Conus DPS Jobs take a long time to run

mccabete commented 2 months ago

Members of the team have long complained that the DPS job (version 2) takes a long time to run. I wanted to put some numbers on that over the course of the fire season.

^ That is from a query (By bugging sujen) of the dps job management system. Seems like a huge seasonal dependance.

Time of run seems proportional to directory size:

Hopefully, version three will be faster.

wildintellect commented 2 months ago

@jsignell and I will get you details @mccabete on how to access more recent v3 run metadata for comparison.
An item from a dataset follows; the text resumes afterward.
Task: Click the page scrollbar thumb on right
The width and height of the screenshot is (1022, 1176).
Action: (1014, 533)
wildintellect commented 2 months ago

Thanks for starting this @mccabete , @jsignell and I will work to get you information on how to access more recent logs so you can analyze the V3 logs. We do ask that you post your log analysis code to github when ready so the rest of the MAAP/VEDA commmunity can learn. https://github.com/MAAP-Project/maap-documentation-examples/ would accept your code if you don't have another home.

chuckwondo commented 1 month ago

@wildintellect, anything I can do here to help out?
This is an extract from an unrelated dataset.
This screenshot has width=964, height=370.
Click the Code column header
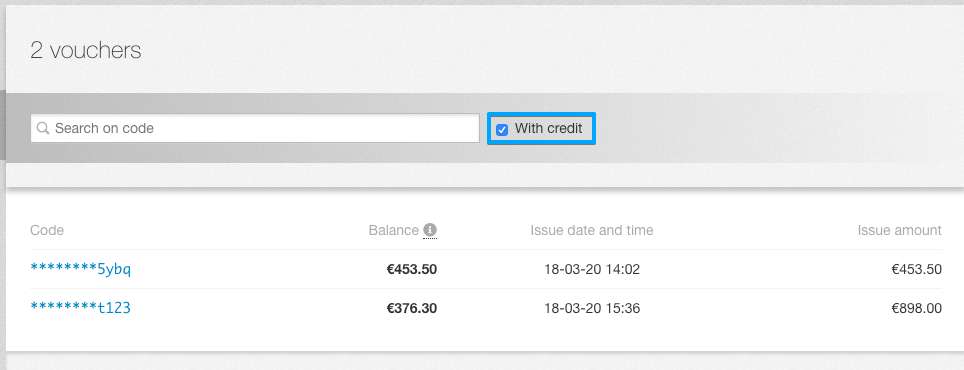(x=47, y=230)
wildintellect commented 1 month ago

@chuckwondo take a look at merging the existing logs for a first pass at the data, not sure what the best approach is - pandas, duckdb, etc... (I'll share the bucket info internally)
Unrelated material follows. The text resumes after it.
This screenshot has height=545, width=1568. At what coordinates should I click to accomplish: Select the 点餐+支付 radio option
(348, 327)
chuckwondo commented 1 month ago

@wildintellect, can you provide a bit more detail? What do you mean here? Do you want me to merge all of the csv files from the bucket/key-prefix info you gave me into a single df, and perform something like you did in the gist you also shared with me? Do you want me to create another gist, put the code somewhere else?

chuckwondo commented 1 month ago

@mccabete, can you share your code that you used for generating your graphs above?

mccabete commented 3 weeks ago

Hey @chuckwondo. Nothing revolutionary, the data is coming from a CSV Sujen generated for me.

import pandas as pd
import matplotlib.pyplot as plt

data_path = '/projects/fireatlas_utils/data/EIS Job report - 20240208.csv'

dps = pd.read_csv(data_path, 
                  header=0,
                  names=["timestamp","id","job_type","job_tag","cmd_time","total_time","dir_size","job_queue","status"],
                  dtype={"timestamp":object,
                     "id":str,
                     "job_type":str,
                     "job_tag":str,
                     "cmd_time":str,
                     "total_time":str,
                     "dir_size":str,
                     "job_queue":str,
                     "status":int}
                 )

dps['cmd_time'] = dps['cmd_time'].replace(',', '', regex=True)
dps['cmd_time'] = dps['cmd_time'].astype(float)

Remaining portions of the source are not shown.